::: EXCERPT TO READ
The Act defines a transactional or relationship message as:

"(17) Transactional or relationship message-

    (A) In General - The term `transactional or relationship message' means an electronic mail message the primary purpose of which is--

      (i) to facilitate, complete, or confirm a commercial transaction that the recipient has previously agreed to enter into with the sender;

      (ii) to provide warranty information, product recall information, or safety or security information with respect to a commercial product or service used or purchased by the recipient;

      (iii) to provide--

        (I) notification concerning a change in the terms or features of;

        (II) notification of a change in the recipient's standing or status with respect to; or

        (III) at regular periodic intervals, account balance information or other type of account statement with respect to,

      a subscription, membership, account, loan, or comparable ongoing commercial relationship involving the ongoing purchase or use by the recipient of products or services offered by the sender;

      (iv) to provide information directly related to an employment relationship or related benefit plan in which the recipient is currently involved, participating, or enrolled; or

      (v) to deliver goods or services, including product updates or upgrades, that the recipient is entitled to receive under the terms of a transaction that the recipient has previously agreed to enter into with the sender.

    (B) Modification of Definition- The Commission by regulation pursuant to section 13 may modify the definition in subparagraph (A) to expand or contract the categories of messages that are treated as transactional or relationship messages for purposes of this Act to the extent that such modification is necessary to accommodate changes in electronic mail technology or practices and accomplish the purposes of this Act."

(See sub-section 3 (17) of The Act. Although some of the items listed are not relevant to our discussion, I have included the complete definition, so you can gain a better understanding of the various types of messages being spoken about in the definition.)
::::::
EXERCISES TO COMPLETE =>
**1.** In the excerpt defining transactional or relationship messages, who may modify the definition by regulation, and under which section?
**2.** Transcribe word for word the part of the excerpt defining transactional or relationship messages that opens with the words containing "(v) to deliver" and closes with "with the sender.".
::: STORED DATA
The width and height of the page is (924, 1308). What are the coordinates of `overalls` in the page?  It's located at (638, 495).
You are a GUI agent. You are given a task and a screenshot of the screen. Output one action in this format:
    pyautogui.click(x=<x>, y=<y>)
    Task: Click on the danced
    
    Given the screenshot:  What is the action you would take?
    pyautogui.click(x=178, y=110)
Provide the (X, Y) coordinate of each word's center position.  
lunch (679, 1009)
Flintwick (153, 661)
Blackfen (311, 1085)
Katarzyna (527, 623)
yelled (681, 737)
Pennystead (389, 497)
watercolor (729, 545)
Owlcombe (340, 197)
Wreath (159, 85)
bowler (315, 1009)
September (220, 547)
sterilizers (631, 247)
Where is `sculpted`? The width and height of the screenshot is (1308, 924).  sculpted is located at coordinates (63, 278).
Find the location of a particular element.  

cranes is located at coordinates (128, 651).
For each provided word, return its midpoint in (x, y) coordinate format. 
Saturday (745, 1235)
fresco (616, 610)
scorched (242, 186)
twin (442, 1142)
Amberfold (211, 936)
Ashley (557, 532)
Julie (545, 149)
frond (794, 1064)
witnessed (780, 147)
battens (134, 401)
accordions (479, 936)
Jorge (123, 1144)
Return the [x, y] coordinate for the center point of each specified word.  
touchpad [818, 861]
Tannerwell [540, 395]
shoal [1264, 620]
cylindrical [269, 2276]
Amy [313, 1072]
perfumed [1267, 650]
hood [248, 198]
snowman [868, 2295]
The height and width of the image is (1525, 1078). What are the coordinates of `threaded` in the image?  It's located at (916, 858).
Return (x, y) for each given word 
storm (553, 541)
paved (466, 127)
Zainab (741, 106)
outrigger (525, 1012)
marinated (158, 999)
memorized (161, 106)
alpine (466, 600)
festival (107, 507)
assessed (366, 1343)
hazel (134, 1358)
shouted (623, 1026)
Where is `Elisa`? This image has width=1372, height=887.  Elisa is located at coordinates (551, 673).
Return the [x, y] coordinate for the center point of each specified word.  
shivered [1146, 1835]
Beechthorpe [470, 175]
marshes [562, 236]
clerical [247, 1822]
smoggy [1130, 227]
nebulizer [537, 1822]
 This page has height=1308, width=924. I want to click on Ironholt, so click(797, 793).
::::::
RESULTS FOR THE EXERCISE =>
**1.** The Commission, pursuant to section 13.

**2.**
(v) to deliver goods or services, including product updates or upgrades, that the recipient is entitled to receive under the terms of a transaction that the recipient has previously agreed to enter into with the sender.